This means we can directly find the fixed-point PEPS by
[variationally minimizing the free energy](@cite vanderstraeten_residual_2018).
Using PEPSKit.jl, this cost function and its gradient can be computed, after which we can
use OptimKit.jl to actually optimize it. We can
immediately recognize the denominator \langle \psi | \psi \rangle as the familiar PEPS
norm, where we can compute the norm per site as the network_value of the
corresponding InfiniteSquareNetwork by contracting it with the CTMRG algorithm.
Similarly, the numerator \langle \psi | \mathbb{T} | \psi \rangle is nothing more than an
InfiniteSquareNetwork consisting of three layers corresponding to the ket, transfer
operator and bra objects. This object can also be constructed and contracted in a
straightforward way, so we can again compute its network_value.
To define our cost function, we then need to construct the transfer operator as an
InfinitePEPO, construct the two infinite 2D contractible networks for the
numerator and denominator from the current PEPS and this transfer operator, and specify a
contraction algorithm we can use to compute the values of these two networks. In addition,
we'll specify the specific reverse rule algorithm that will be used to compute the gradient
of this cost function.
boundary_alg = SimultaneousCTMRG(; maxiter = 150, tol = 1.0e-8, verbosity = 1)
rrule_alg = EigSolver(;
solver_alg = KrylovKit.Arnoldi(; maxiter = 30, tol = 1.0e-6, eager = true), iterscheme = :diffgauge
)
T = InfinitePEPO(O)
function pepo_costfun((peps, env_double_layer, env_triple_layer))
# use Zygote to compute the gradient automatically
E, gs = withgradient(peps) do ψ
# construct the PEPS norm network
n_double_layer = InfiniteSquareNetwork(ψ)
# contract this network
env_double_layer′, info = PEPSKit.hook_pullback(
leading_boundary,
env_double_layer,
n_double_layer,
boundary_alg;
alg_rrule = rrule_alg,
)
# construct the PEPS-PEPO-PEPS overlap network
n_triple_layer = InfiniteSquareNetwork(ψ, T)
# contract this network
env_triple_layer′, info = PEPSKit.hook_pullback(
leading_boundary,
env_triple_layer,
n_triple_layer,
boundary_alg;
alg_rrule = rrule_alg,
)
# update the environments for reuse
PEPSKit.ignore_derivatives() do
PEPSKit.update!(env_double_layer, env_double_layer′)

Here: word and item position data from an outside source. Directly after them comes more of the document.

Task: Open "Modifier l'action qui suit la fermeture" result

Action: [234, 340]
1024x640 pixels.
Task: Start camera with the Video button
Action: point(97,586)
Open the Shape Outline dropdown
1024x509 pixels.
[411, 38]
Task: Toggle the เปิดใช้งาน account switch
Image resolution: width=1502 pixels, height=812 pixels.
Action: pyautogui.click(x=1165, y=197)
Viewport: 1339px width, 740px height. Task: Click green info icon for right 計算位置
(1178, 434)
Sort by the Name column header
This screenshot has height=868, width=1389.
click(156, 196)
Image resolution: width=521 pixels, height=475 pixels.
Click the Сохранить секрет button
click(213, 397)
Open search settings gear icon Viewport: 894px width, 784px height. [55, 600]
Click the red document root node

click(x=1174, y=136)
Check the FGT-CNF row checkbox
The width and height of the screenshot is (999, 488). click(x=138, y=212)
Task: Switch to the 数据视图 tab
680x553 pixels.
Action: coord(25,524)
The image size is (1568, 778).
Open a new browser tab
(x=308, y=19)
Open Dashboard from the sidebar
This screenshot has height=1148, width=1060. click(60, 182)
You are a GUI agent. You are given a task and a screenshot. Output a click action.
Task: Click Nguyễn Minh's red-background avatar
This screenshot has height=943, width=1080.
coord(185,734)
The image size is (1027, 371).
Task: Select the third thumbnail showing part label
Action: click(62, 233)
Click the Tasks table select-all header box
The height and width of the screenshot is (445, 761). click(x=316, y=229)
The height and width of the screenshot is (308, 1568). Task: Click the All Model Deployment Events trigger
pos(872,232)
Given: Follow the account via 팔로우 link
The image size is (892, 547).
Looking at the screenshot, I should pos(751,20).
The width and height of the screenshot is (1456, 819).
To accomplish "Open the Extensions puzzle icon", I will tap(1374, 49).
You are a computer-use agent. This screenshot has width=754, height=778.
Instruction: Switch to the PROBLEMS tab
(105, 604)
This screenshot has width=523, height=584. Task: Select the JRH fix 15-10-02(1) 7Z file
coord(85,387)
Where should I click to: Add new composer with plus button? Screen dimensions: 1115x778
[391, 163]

PEPSKit.update!(env_triple_layer, env_triple_layer′)
end
# compute the network values per site
λ3 = network_value(n_triple_layer, env_triple_layer)
λ2 = network_value(n_double_layer, env_double_layer)
# use this to compute the actual cost function
return -log(real(λ3 / λ2))
end
g = only(gs)
return E, g
end;There are a few things to note about this cost function definition. Since we will pass it to
the OptimKit.optimize, we require it to return both our cost function and the
corresponding gradient. To do this, we simply use the withgradient method from Zygote.jl
to automatically compute the gradient of the cost function straight from the primal
computation. Since our cost function involves contractions using leading_boundary, we also
have to specify exactly how Zygote should handle the backpropagation of the gradient through
this function. This can be done using the PEPSKit.hook_pullback function from
PEPSKit.jl, which allows to hook into the pullback of a given function by specifying a
specific algorithm for the pullback computation. Here, we opted to use an Arnoldi method to
solve the linear problem defining the gradient of the network contraction at its fixed
point. This is exactly the workflow that internally underlies PEPSKit.fixedpoint, and
more info on particular gradient algorithms can be found in the corresponding docstrings.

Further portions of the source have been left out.